> [Document excerpt]
Northern Economist 2.0

Monday, 9 March 2026

How Overvalued is the Stock Market?

  

Stock markets have been taking a beating over the last week or so because of the war in the Middle East involving Iran and the United States and the TSX has been no exception.  Naturally, anyone with investments in the markets is concerned and wondering if markets are going to fall dramatically further.  For Canadian markets, a lot hinges on the degree of uncertainty being generated by both the Middle East conflict as well as the U.S. Supreme Court ruling on the legality of President Trump’s tariffs. Markets have already fallen quite a bit due to the broadening of the Iranian conflict, and the price of oil and other commodities has risen.  With respect to assorted fund managers as well as pension funds and RRSPs, it depends on how many of the investments are tied to the Middle East region and the degree of exposure in terms of the proportion of investments held in affected sectors.

> [Written tasks]
(a) Using the stock market post, say whether each statement agrees with it: (i) the price of oil has risen, (ii) the TSX has avoided the recent decline, (iii) for Canadian markets, much depends on uncertainty from the Middle East conflict and a U.S. Supreme Court ruling on tariffs. Answer yes or no for each, quoting the deciding words.
(b) From the stock market post, copy the stretch from "Stock markets have" through "in affected sectors." word for word.
The items that follow have no connection to the stock market post.

> [Material supplied]
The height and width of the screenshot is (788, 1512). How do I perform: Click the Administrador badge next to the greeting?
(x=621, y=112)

* * *

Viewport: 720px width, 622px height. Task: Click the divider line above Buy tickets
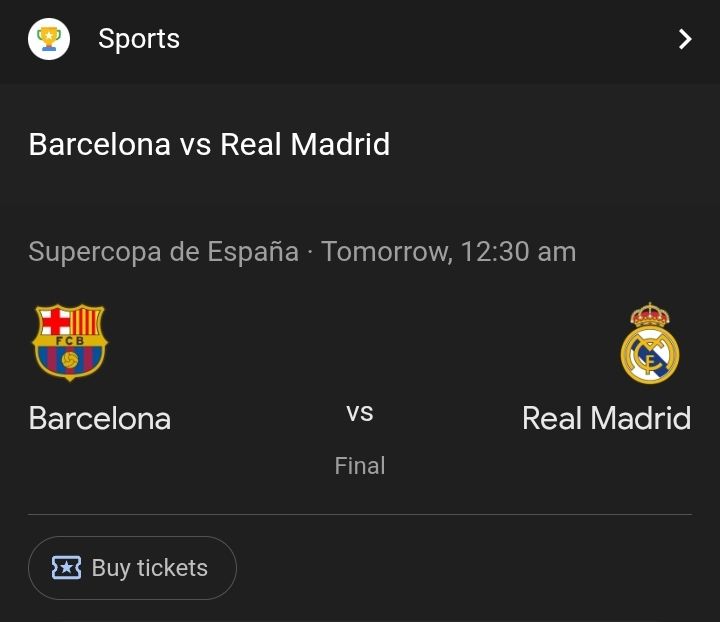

> [Replies]
(a)
(i) Yes: "the price of oil and other commodities has risen"
(ii) No: "the TSX has been no exception"
(iii) Yes: "For Canadian markets, a lot hinges on the degree of uncertainty being generated by both the Middle East conflict as well as the U.S. Supreme Court ruling on the legality of President Trump’s tariffs"

(b)
Stock markets have been taking a beating over the last week or so because of the war in the Middle East involving Iran and the United States and the TSX has been no exception.  Naturally, anyone with investments in the markets is concerned and wondering if markets are going to fall dramatically further.  For Canadian markets, a lot hinges on the degree of uncertainty being generated by both the Middle East conflict as well as the U.S. Supreme Court ruling on the legality of President Trump’s tariffs. Markets have already fallen quite a bit due to the broadening of the Iranian conflict, and the price of oil and other commodities has risen.  With respect to assorted fund managers as well as pension funds and RRSPs, it depends on how many of the investments are tied to the Middle East region and the degree of exposure in terms of the proportion of investments held in affected sectors.